Ken Ludwig’s 1989 farce "Lend Me a Tenor" — about the bedlam that ensues when an opera singer dies just before a performance — feels like a musical. So it’s only natural that we finally get a song-and-dance version, this one titled, lest we get confused, "Lend Me a Tenor: The Musical."

It’s the sort of mindless diversion with enough slamming doors and mistaken identities to guarantee a fiscally healthy number of laughs. And the authors couldn’t ask for a better production.
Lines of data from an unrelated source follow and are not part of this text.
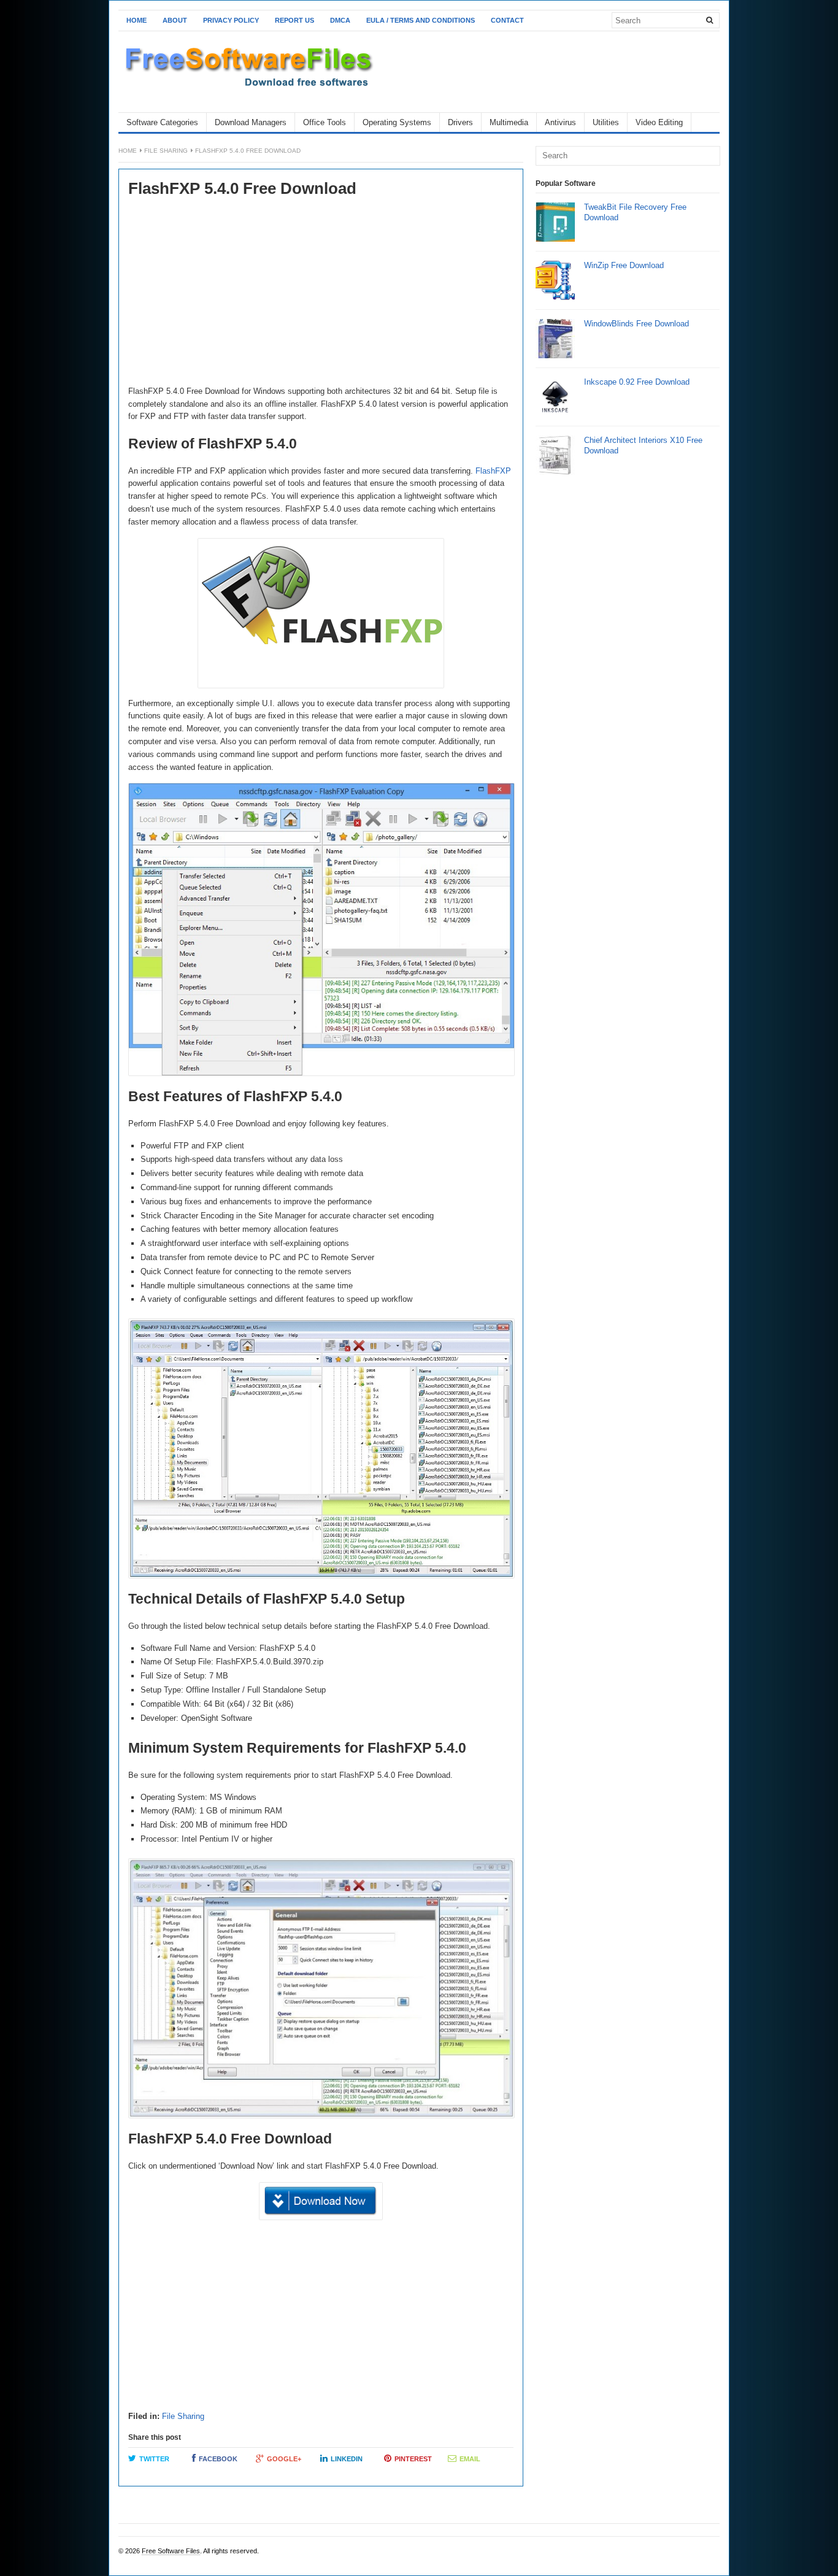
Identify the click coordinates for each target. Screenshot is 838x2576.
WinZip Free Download (624, 265)
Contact (507, 20)
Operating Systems (397, 122)
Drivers (460, 122)
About (175, 20)
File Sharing (166, 150)
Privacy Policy (231, 20)
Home (136, 20)
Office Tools (324, 122)
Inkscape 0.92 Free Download (637, 381)
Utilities (606, 122)
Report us (294, 20)
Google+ (284, 2459)
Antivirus (560, 122)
The cast — from Joe Vincent as a hard-headed producer to chorus members that charm by their mere presence — is as professional as Roger Bean’s clean, fast-paced direction.
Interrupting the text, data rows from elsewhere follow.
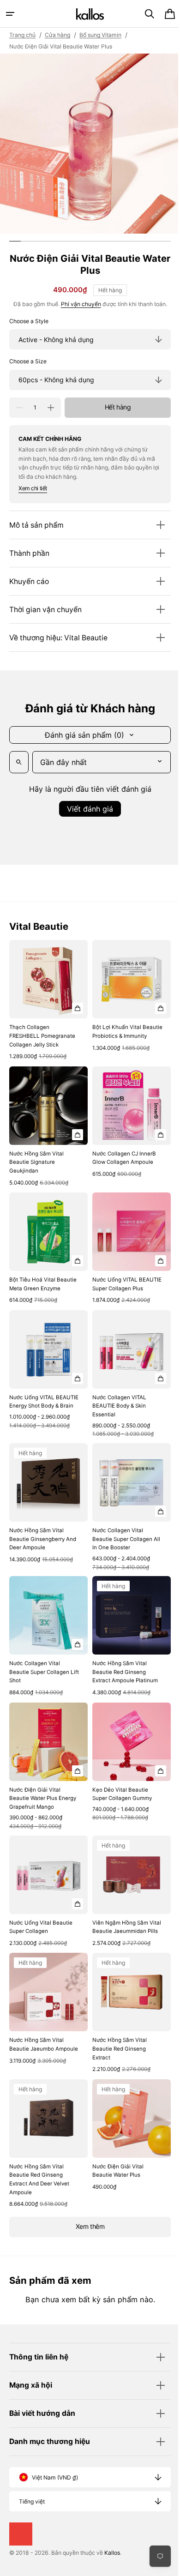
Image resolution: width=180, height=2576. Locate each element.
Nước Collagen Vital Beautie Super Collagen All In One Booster (119, 1530)
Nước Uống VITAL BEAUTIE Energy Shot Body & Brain (36, 1400)
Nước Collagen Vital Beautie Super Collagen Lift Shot (39, 1660)
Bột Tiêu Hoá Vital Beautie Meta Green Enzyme (43, 1274)
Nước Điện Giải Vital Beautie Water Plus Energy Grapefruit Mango (42, 1782)
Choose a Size (28, 361)
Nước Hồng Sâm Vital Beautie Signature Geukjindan (36, 1155)
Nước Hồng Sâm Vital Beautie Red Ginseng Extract (116, 2034)
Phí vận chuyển (77, 304)
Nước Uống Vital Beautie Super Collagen (40, 1907)
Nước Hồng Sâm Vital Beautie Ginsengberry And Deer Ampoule (42, 1530)
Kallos (112, 2552)
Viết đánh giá (87, 808)
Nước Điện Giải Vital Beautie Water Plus (114, 2153)
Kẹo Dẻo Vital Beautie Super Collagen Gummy (119, 1778)
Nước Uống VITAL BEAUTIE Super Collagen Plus (120, 1278)
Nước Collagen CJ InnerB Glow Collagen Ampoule (121, 1151)
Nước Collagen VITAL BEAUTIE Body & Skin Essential (116, 1400)
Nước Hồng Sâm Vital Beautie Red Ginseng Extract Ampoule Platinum (122, 1660)
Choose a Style (28, 321)
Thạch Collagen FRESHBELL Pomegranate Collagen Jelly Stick (42, 1032)
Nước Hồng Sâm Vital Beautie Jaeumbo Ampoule (36, 2034)
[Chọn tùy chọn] (74, 1005)
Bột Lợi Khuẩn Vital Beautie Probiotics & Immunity (114, 1032)
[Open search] (19, 762)
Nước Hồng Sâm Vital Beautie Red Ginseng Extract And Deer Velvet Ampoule (39, 2162)
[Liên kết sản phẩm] (46, 999)
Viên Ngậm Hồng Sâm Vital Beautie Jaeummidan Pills (122, 1912)
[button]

It’s only when you listen closely that you realize what a junky enterprise this is.

Writers Peter Sham (book and lyrics) and Brad Carol (music) obviously know their musicals. What they’ve done here is give us a whirlwind of imitation Gershwin, Coleman and Comden and Green. (The score often gets dangerously close to "On the Twentieth Century.") It’s one thing to do a skillful pastiche; it’s another to simply sound like everything else.

The appeal of the play is its logical frenetic activity. Some of that is still here, but too often the songs simply slow down the action.

Sham has concocted a theme: Be yourself, which is a nice generic theme for a family musical. To help define the character of the restless Maggie (Jane Noseworthy), Sham has her chirp, "I want to swing!/ I need a fling!"

When the famous tenor Tito Merelli (the invincible Steven Stein-Grainger) gives advice to the nerdy Max Garber (the charming Jered Tanner) about how to perform, he croons, "You’ve got to feel a song before you sing it/You’ve got to feel a song before you spring it."

When Max says he yearns for a big break in showbiz, the producer retorts with, "You want a big break? Jump off the roof." I wonder in what way this twaddle is supposed to be enriching Ludwig’s script?

Occasionally, a quartet number will show promise (but not go anywhere), or a double-entendre will hit the mark (and make you wish the score was richer in them). But despite the production’s appealing lushness, this show doesn’t justify its existence.

Yesterday is over, and if you’re going to repeat it, you need to at least filter it through some creative angle. Imitation is not enough.